Cabelos nas paredes. Capote e o horror

Há exatamente 50 anos, Truman Capote publicava a sua obra-prima. Mas “A Sangue Frio” deve ser considerado ficção ou não ficção? É apenas uma questão de etiquetas

Tom Wolfe, uma das figuras de proa do New Journalism, publicou em 1967 um artigo para a “Esquire” no qual observava como as parangonas típicas do jornalismo sensacionalista, marcadas por aquilo que o autor classificou como pornografia da violência, estavam a tomar conta de algum jornalismo mais reputado. Citando Marshall McLuhan, Wolfe faz um diagnóstico que pode ser integralmente transposto quer para o cinema de terror do início do século XXI, quer para as recentes polémicas acerca das imagens de vítimas dos ataques terroristas nas capas dos jornais: as imagens e as letras têm cada vez mais dificuldade em estimular em nós uma reação e, por isso, o seu grafismo tem-se extremado, como se a ligação entre a violência relatada e o sofrimento real das vítimas dessa violência fosse uma mera abstração. 

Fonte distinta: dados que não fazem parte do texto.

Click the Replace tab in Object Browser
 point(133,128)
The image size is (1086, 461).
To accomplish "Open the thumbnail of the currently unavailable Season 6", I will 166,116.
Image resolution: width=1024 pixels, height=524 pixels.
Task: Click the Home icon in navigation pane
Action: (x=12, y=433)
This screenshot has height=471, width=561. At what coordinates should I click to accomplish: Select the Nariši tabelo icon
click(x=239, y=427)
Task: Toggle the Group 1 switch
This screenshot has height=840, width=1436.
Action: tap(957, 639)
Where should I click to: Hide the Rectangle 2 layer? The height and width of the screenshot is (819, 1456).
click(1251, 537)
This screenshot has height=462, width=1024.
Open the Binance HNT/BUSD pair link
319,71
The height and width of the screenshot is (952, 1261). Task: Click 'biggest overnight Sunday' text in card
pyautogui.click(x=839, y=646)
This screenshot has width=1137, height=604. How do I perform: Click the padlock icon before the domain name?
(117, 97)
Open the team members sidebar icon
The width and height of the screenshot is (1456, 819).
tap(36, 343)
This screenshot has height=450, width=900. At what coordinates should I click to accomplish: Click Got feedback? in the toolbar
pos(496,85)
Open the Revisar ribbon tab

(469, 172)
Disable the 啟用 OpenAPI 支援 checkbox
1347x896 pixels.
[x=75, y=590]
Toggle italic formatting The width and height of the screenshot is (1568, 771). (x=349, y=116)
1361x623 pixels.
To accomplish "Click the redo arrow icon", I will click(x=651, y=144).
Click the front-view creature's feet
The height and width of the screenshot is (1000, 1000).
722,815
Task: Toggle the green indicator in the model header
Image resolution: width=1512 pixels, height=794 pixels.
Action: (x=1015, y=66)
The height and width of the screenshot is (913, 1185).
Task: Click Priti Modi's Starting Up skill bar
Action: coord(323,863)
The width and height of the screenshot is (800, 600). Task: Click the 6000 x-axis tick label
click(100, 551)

Na opinião de Wolfe, “A Sangue Frio” é também exemplo dessa tendência para explorar enquanto efeito o apelo sádico-sensacionalista das histórias. O argumento é simples, mas realça a intencionalidade da sequência em que Capote apresenta os eventos: uma história em que todo o mistério se esfumou, em que desde o início se sabe quem são os assassinos, já capturados, e em que se mantém sempre viva a promessa de algo inexplicavelmente violento e terrivelmente visual, mas guardado quase até ao último momento.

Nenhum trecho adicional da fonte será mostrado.